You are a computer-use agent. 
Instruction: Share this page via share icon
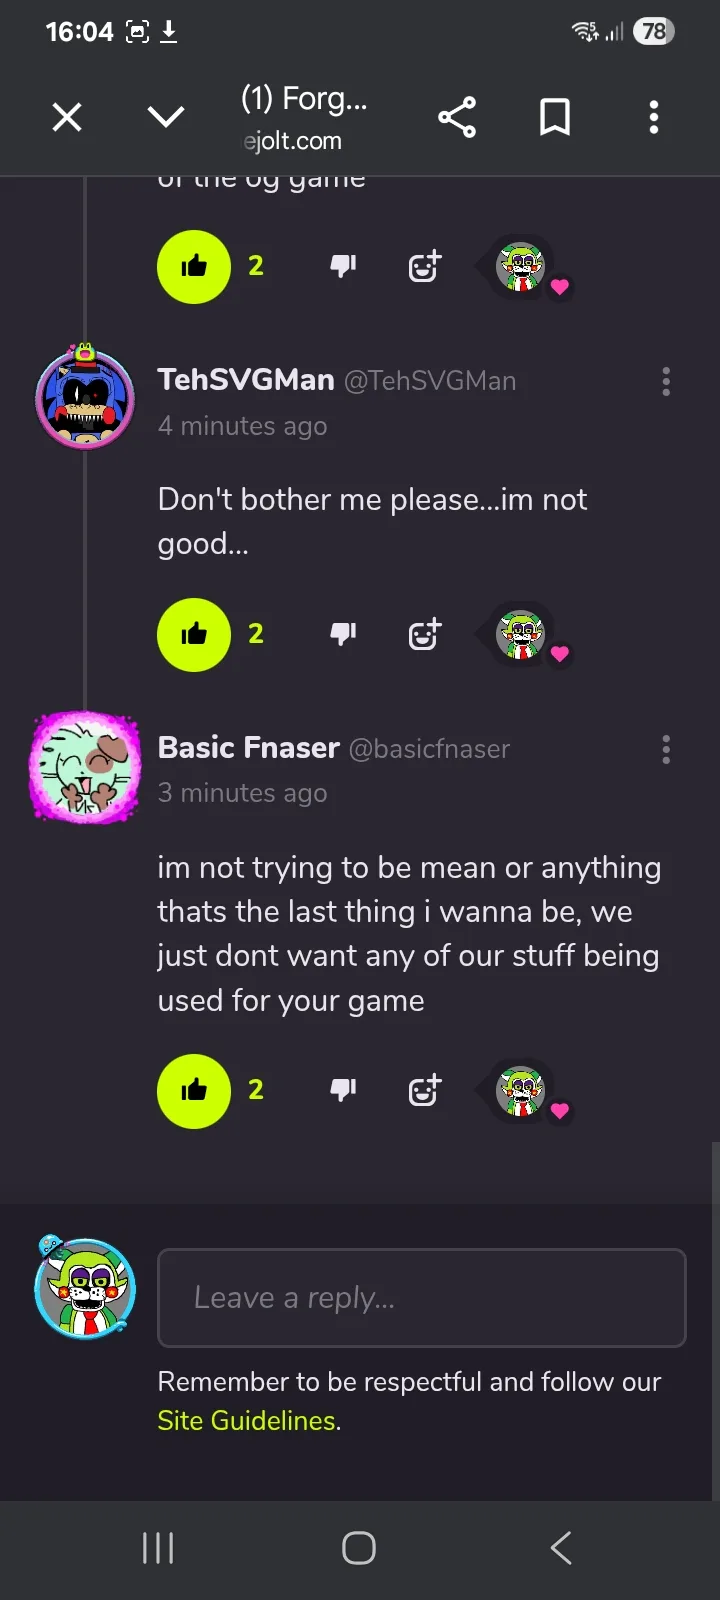point(457,118)
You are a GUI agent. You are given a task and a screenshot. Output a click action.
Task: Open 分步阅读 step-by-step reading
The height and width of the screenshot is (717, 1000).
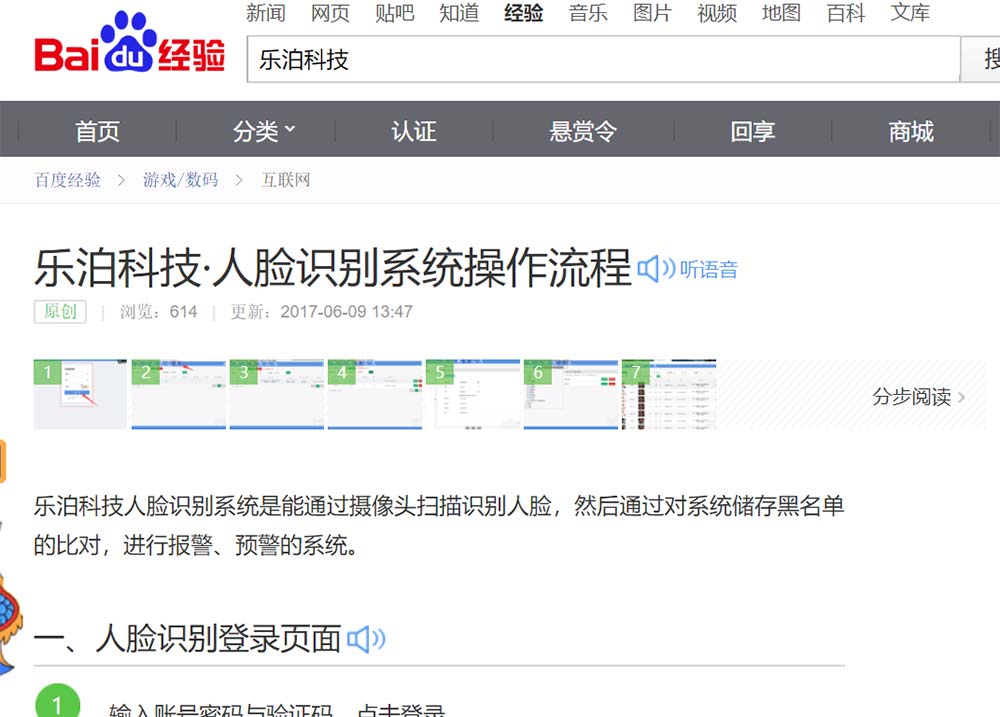[x=918, y=397]

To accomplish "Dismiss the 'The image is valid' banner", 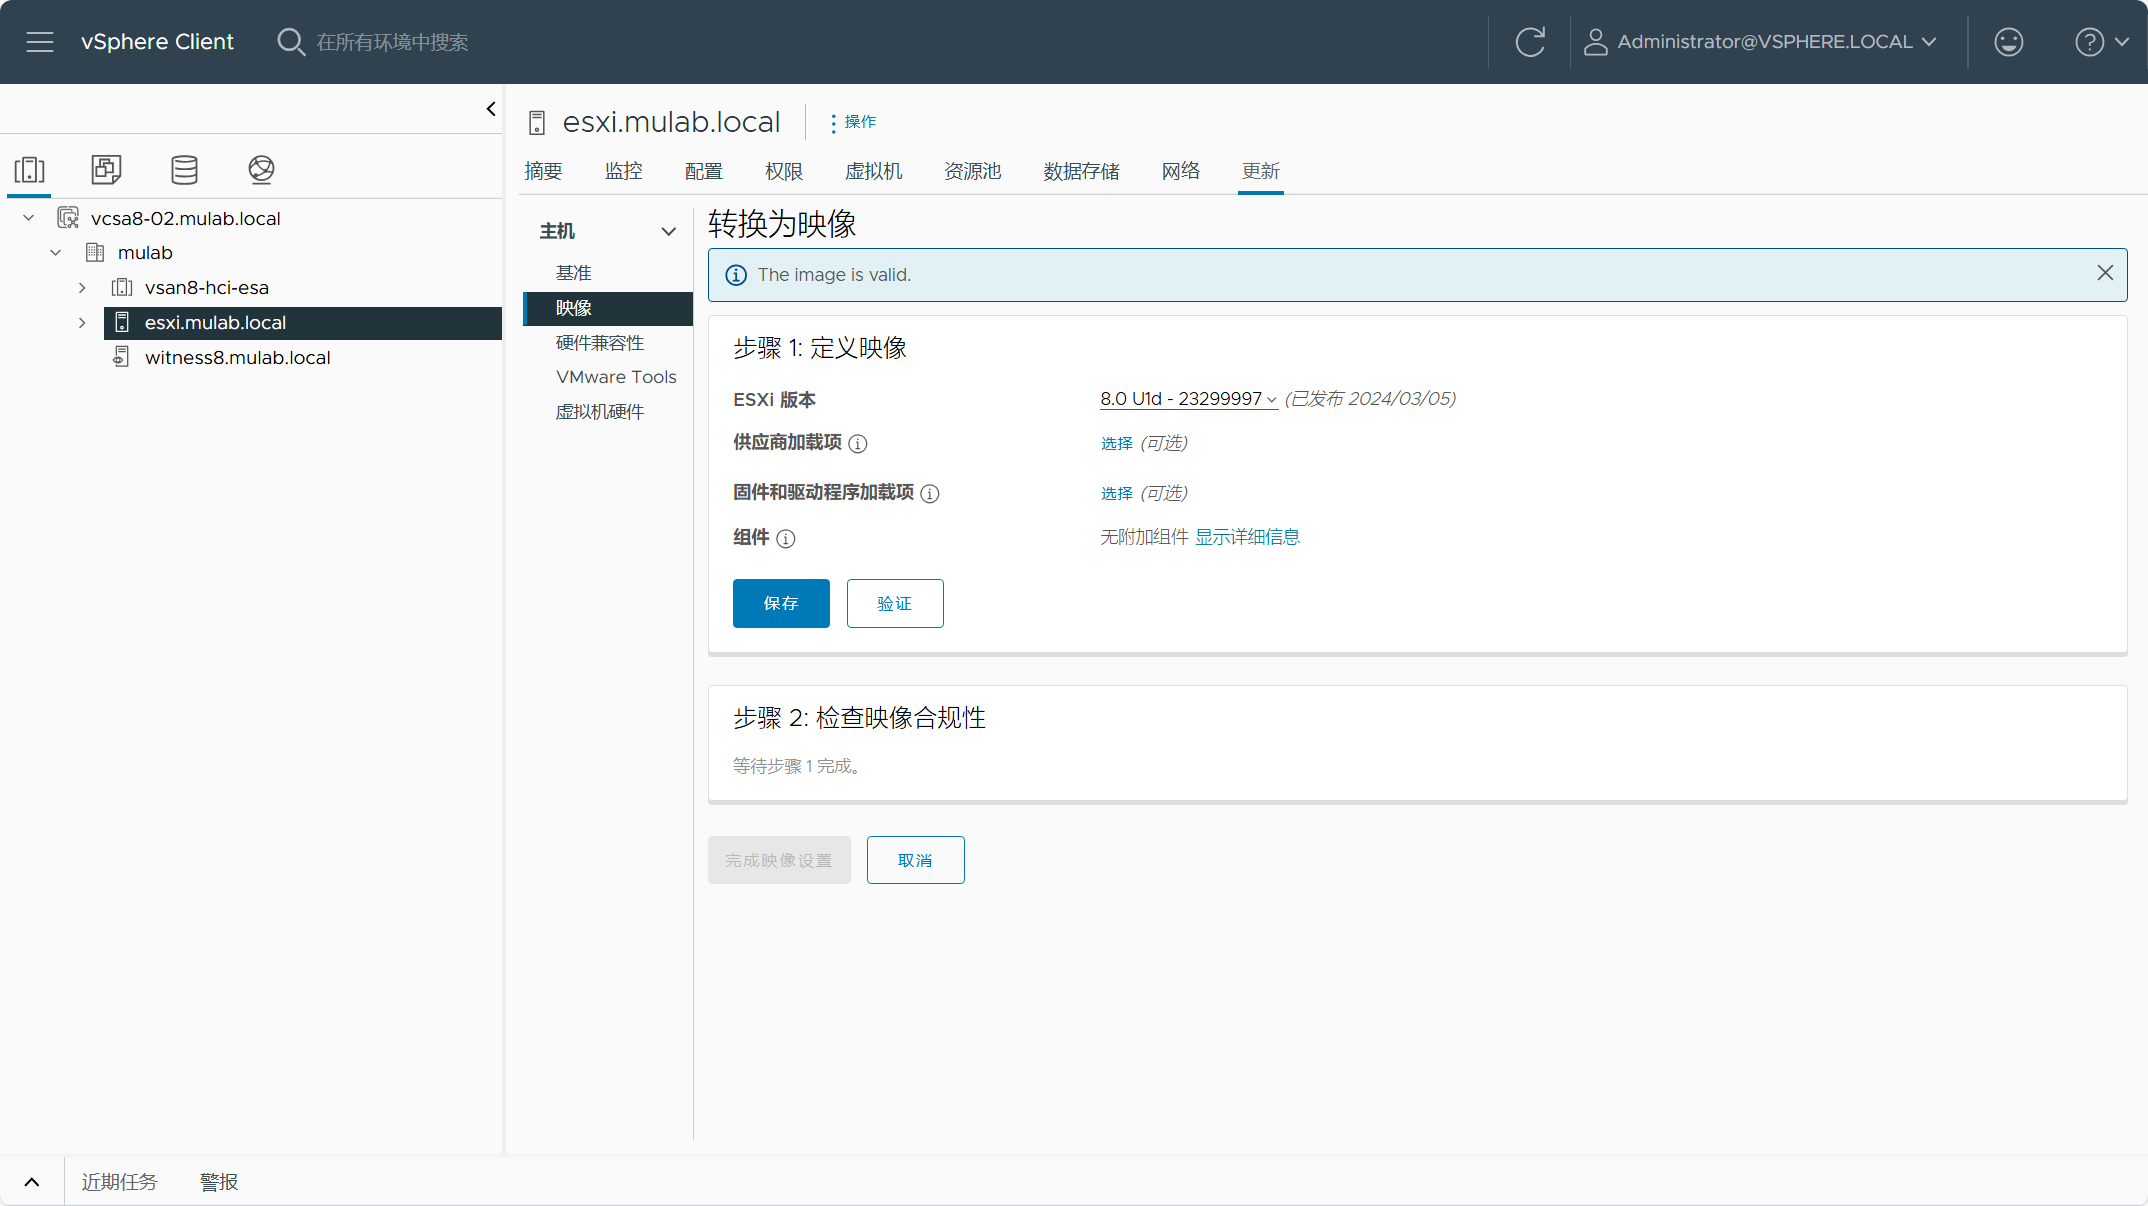I will tap(2105, 273).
#####
> _TASK DESCRIPTION_: Show every line above where "agent" is found.

> _REPLY_:
You are a computer-use agent. 
You are a GUI agent. You are given a task and a screenshot. Output a click action.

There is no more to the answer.